======== GIVEN DATA

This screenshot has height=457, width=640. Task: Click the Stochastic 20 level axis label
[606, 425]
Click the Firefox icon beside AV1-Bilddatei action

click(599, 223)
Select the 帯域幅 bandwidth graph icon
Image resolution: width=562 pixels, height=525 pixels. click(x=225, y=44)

================
======== GIVEN DATA

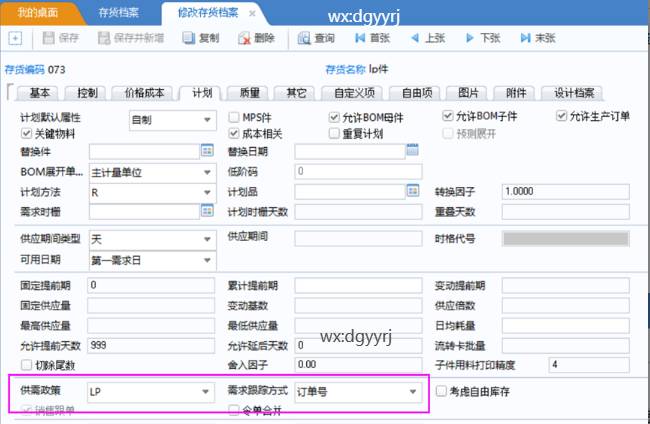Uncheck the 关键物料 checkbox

================

Please update the entries in the stretch from the line containing "This screenshot has" through the line containing "Image resolution: width=562", replacing "graph" with "chart" and leaving everything else unchanged.

This screenshot has height=457, width=640. Task: Click the Stochastic 20 level axis label
[606, 425]
Click the Firefox icon beside AV1-Bilddatei action

click(599, 223)
Select the 帯域幅 bandwidth chart icon
Image resolution: width=562 pixels, height=525 pixels. click(x=225, y=44)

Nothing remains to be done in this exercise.